Chez eux on trouve plutôt un conservatisme qui préconise un retour à une société où, sur le modèle de Médine existe un lien fort entre religion, société et politique. Ces positions sont jugées par les européens comme islamistes ou intégristes. Pour d’autres musulmans, il faut interroger à la fois les sources de l’islam et les racines de la modernité européenne pour établir un rapport entre eux. Leurs positions sont jugées néo-modernes par les musulmans. Mais leur position est difficile à tenir, car ils sont accusés par les européens de ne pas aller jusqu’au bout dans leur réflexion et par les musulmans traditionnels d’être prêts à diluer l’islam dans la modernité[5]

4. Thèses

4.1. Egalité des religions dans le domaine public

Dans de nombreux Etats, la situation de l’islam dans le domaine public n’est pas comparable à celle des Eglises depuis longtemps établies. Il importe qu’il bénéficie d’une place équivalente et qu’on offre aux membres de cette religion les possibilités de s’acquitter de leurs devoirs religieux prévues par l’ordre juridique établi. Il faut aussi que les autorités adoptent une attitude positive à l’égard de leurs manifestations religieuses. Des contacts structurés entre les autorités et les organisations islamiques devraient contribuer à la résolution de ces problèmes sur le modèle des contacts avec les Eglises.

4.2. Atténuation de la dépendance de gouvernements des pays d’origine.

Il conviendrait que les organisations islamiques en Europe soient rendues moins dépendantes à l’égard du financement étranger de leurs activités. Une manière de réduire cette dépendance consisterait à accorder à certaines activités caritatives ou de formation des avantages fiscaux, comme cela se fait pour les Eglises ou pour les organisations appartenant aux religions établies. Une autre formule réside dans l’octroi d’allègements fiscaux particuliers aux organisations islamiques comme cela se pratique déjà dans de nombreux Etats européens.

4.3. Aider à la création de structures pour la formation de cadres

Il est nécessaire de créer des centres de formation pour les cadres (professeurs de religion, guides, imams) qui sont nécessaires pour l’organisation des communautés islamiques et l’enseignement religieux. Les instances concernées devraient chercher avec les représentants des communautés islamiques comment ouvrir ces centres de formation – comparables à ceux des Eglises – comportant un programme d’études adapté à la société européenne.

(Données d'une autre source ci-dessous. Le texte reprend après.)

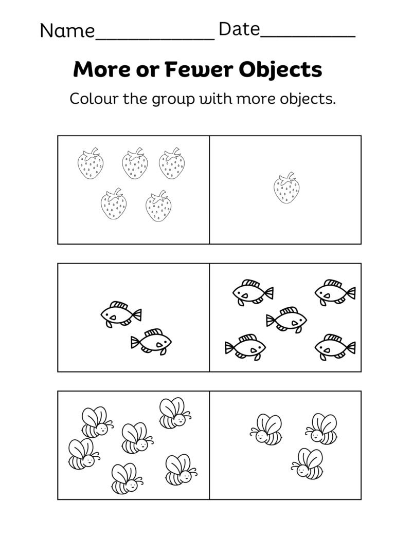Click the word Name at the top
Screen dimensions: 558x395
point(67,31)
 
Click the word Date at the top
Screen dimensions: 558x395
point(239,30)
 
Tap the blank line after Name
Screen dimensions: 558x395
point(155,39)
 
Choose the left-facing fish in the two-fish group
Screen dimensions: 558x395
point(120,314)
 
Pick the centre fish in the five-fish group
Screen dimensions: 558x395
point(286,320)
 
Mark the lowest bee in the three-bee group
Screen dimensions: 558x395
point(308,463)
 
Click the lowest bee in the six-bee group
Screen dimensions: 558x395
point(126,478)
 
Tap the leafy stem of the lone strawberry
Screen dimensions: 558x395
point(289,176)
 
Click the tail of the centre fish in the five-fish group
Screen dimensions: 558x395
point(271,321)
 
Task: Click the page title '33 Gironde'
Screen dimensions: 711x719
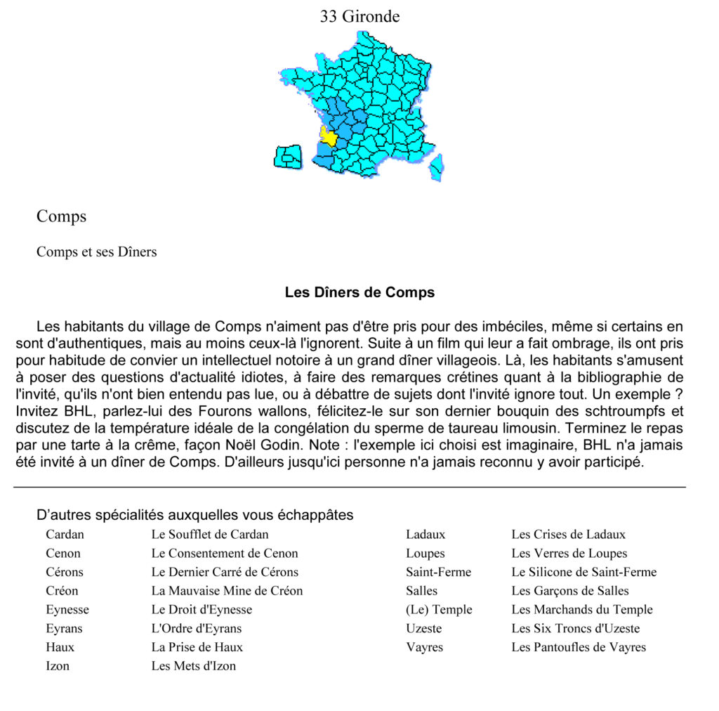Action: pos(360,16)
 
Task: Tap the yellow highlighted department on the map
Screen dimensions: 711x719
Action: pos(328,136)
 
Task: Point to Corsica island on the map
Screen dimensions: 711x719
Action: pos(436,167)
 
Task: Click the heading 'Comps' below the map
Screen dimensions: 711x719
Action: pos(62,216)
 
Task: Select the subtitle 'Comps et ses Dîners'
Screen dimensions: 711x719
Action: pos(97,252)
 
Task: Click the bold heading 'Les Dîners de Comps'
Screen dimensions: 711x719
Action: pos(360,292)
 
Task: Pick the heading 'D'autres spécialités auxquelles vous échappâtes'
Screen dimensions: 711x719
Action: pos(194,515)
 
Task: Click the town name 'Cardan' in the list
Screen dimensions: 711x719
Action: pos(65,535)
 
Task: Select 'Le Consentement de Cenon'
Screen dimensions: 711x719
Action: pos(225,554)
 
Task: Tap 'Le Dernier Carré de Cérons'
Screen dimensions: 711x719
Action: pos(225,572)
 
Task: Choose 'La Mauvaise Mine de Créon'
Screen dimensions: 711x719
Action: pos(227,591)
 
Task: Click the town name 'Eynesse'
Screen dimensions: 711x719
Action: pos(67,610)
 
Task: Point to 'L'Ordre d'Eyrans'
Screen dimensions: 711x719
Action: pos(197,628)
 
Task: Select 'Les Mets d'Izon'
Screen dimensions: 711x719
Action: pos(194,666)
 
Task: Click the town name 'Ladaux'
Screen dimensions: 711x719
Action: pos(426,535)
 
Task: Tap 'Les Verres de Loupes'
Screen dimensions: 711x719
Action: pos(569,554)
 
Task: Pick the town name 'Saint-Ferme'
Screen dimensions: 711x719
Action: pos(438,572)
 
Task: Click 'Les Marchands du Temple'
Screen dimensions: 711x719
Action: pos(582,610)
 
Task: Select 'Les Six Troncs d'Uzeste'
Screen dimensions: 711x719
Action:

4.4. Accorder plus d’attention à l’éducation civique, à la démocratie, aux droits de l’homme et à l’Etat de droit

Le maintien de la démocratie et de l’Etat de droit suppose que les citoyens soient formés aux principes nécessaires. Cela s’applique aussi aux nouveaux citoyens. Leur éducation devrait faire partie de leur cursus d’intégration et du programme d’études pour les cadres religieux.

4.5. Importance du dialogue entre les religions pour la société

Bien que l’islam ait une longue histoire, ce n’est que récemment qu’il s’est fixé en Europe. Le dialogue entre les chrétiens et les musulmans revêt une importance accrue du point de vue de la société. Ce dialogue est susceptible d’améliorer la connaissance, la compréhension et le respect mutuels. Compte tenu de son importance pour la société, il serait opportun d’institutionnaliser au niveau européen les contacts entre les Institutions politiques et les représentations chrétiennes et islamiques. Ces contacts devraient être intensifiés pour étudier, p.ex. les questions éthiques auxquelles la société est affrontée.

4.6. Les médias

Il est délicat pour un organe politique démocratique d’aborder les problèmes des média ; il importerait cependant que ceux-ci prennent conscience des effets exercés sur la société par les informations qu’ils diffusent au sujet des religions. Il y aurait lieu d’améliorer la connaissance de la religion en général parmi les journalistes et les rédacteurs, au moyen de séminaires et de cours de formation. Cela favoriserait une information plus objective et exempte de stéréotypes.  

5. Conclusion

Il ne fait pas de doute que les musulmans en Europe ont trouvé leur chemin et que les turbulences actuelles ne sont pas près de s’apaiser. Les musulmans dans la diaspora européenne se trouvent à un carrefour ; les courants et les problèmes vont dans des directions différentes. On comprend également les hardiesses des uns et les peurs des autres ; à vrai dire, chaque musulman se sent intimement sollicité par toutes les tendances qui marquent la pensée islamique d’aujourd’hui.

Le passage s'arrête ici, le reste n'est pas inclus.